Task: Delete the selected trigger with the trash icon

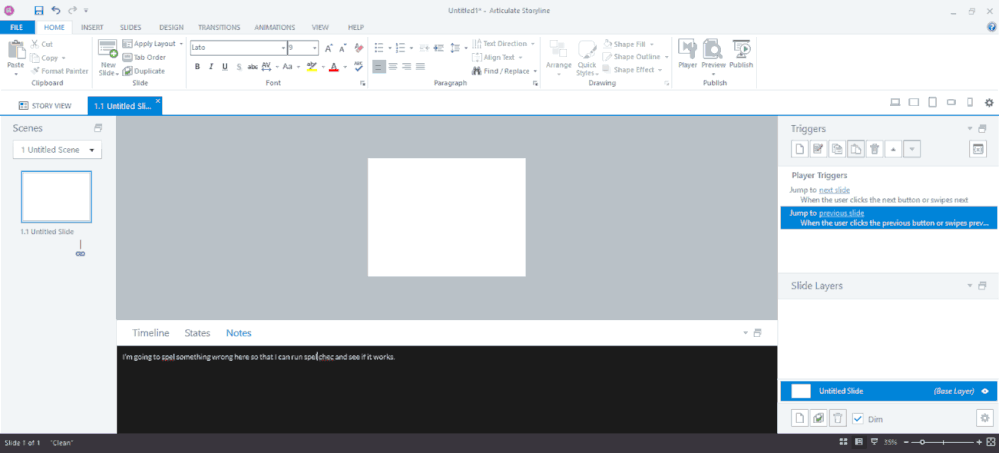Action: tap(874, 149)
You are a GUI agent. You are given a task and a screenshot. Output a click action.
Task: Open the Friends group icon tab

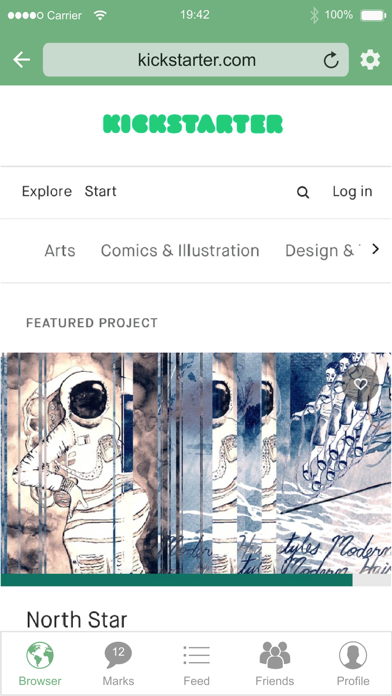(x=274, y=664)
○ ○ ○ ○ ○ ○ ○
ASSIGNED TASK -
Return only the line with "You are a GUI" and the lines after it up to the end of the records, exact and free of pictures.

YOUR RESPONSE -
You are a GUI agent. You are given a task and a screenshot. Output a click action.
Task: Open the Friends group icon tab

(x=274, y=664)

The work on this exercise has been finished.